Community garden celebrates 50 years
The Benson-Crump Memorial Community Gardens is more than just a place where flowers, fruits and vegetables grow: It’s a place where people find peace and often times friendship.
The garden program started 50 years ago on a parcel of land on North Street that once belonged to the Asgrow Seed Company and is now part of Eisenhower Park.
Gardeners and members of the Recreation Department who started the program 50 years ago gathered Saturday to celebrate its 50 years.
Linda Ball, Recreation Department supervisor, oversees the organic community gardens, a collection of 132 20-by-30-foot plots at Eisenhower Park that residents lease for a nominal fee — $25 for the season — and then harvest whatever they choose. There are about 250 active gardeners, and often there is a waiting list to get into the program.

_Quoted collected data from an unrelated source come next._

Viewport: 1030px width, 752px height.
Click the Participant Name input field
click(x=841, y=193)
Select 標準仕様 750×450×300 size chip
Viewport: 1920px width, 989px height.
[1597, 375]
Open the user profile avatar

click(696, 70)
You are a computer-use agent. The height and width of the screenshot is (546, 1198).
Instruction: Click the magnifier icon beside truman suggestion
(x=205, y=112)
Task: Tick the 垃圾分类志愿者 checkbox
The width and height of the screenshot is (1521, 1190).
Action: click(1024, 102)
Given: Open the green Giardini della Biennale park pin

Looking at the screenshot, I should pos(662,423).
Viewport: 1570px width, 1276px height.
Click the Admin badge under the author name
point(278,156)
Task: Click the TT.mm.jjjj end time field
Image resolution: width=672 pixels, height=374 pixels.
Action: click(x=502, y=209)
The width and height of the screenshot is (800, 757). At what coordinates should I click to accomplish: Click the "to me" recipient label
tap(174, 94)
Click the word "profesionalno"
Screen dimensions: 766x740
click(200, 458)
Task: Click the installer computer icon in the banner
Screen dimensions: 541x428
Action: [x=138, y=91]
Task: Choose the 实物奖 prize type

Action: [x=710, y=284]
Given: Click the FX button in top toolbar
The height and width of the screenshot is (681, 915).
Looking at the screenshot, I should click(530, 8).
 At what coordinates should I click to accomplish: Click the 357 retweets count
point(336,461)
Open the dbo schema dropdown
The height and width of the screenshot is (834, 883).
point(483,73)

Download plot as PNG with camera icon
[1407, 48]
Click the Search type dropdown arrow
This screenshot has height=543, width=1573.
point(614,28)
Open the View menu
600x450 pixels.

Thomas (T.J.) Craig, who has been gardening here for 17 years, spends about four hours a day at his plot, much of that time spent keeping the weeds at bay. He lives in an apartment so the space offered here gives him the opportunity to grow squash, watermelon, cucumbers, eggplant and much more.
Some of the other long-time gardeners remember when they had to lug their own water to their garden plot from home. Ball said many would come with 25 gallon jugs of water to get the job done.
But over the years the community gardens grew and evolved. At one point Ed Austin, former director of Milford’s Recreation Department who got the program started, had tanks brought in to hold water. Later the Public Works Department ran water lines, and Ball said a couple of gardeners helped set up a system of pipes and spigots, so that now there is running water available within 10 feet of each plot.
Tatiana Murphy has been gardening here about 10 years, and she said she spends about five hours a week tending her plot. This year she grew a watermelon for the first time, and her great grandchildren were very impressed. They helped eat the whole thing.
Murphy said gardening here offers exercise and peace of mind.
Marge Medley, another gardener, says it offers “relaxation, gets rid of the stress” by getting one grounded with the earth. Medley has been gardening here since the 1970s.
They and others who attended the ceremony Saturday said the garden community is like a family. When someone is ill or tending to loved ones with an illness, Ball will step in and help maintain their plot in their absence.
The gardeners greet each other as they head toward their plots. Some even have forged friendships outside the gardens.
Ball said it’s unusual for a community garden to last this long: The longevity here is due to the dedicated gardeners, the availability of water, and help from civic groups, like Scouts, she said. Several Scouts earned their Eagle Awards by doing projects at the gardens.
The community gardens here are so successful that a community garden in West Haven has been modeled after it.
Milford’s community garden was named the Benson-Crump Memorial Community Gardens during a ceremony in 2001 for two longtime community gardeners, Edward Benson and Floyd Crump. The two men were remembered Saturday, as today’s gardeners fondly recalled their constant presence at the gardens and their dedication to helping the program grow.
The gardens have a partnership with the Connecticut Food Bank and Plant A Row for the hungry, with several plots dedicated to growing food for those organizations.
The gardens here are in a way a throwback to older times in Milford.
“Back in the early days, Milford’s roots were dug deeply in agriculture and many beautiful farms could be found,” reads a kiosk at the gardens entrance. “During WWII, Milford was home to many Victory Gardens.”
Linda Ball credits Ed Austin with starting the program when he was the director of Milford’s Recreation Department. And Austin credits Ball, a city girl who once tried to grow string beans in a flower pot, with taking a small program of just 20 gardening plots and turning it into an amazing program with 132 plots.
“It has to be the best community garden in the state,” Austin said.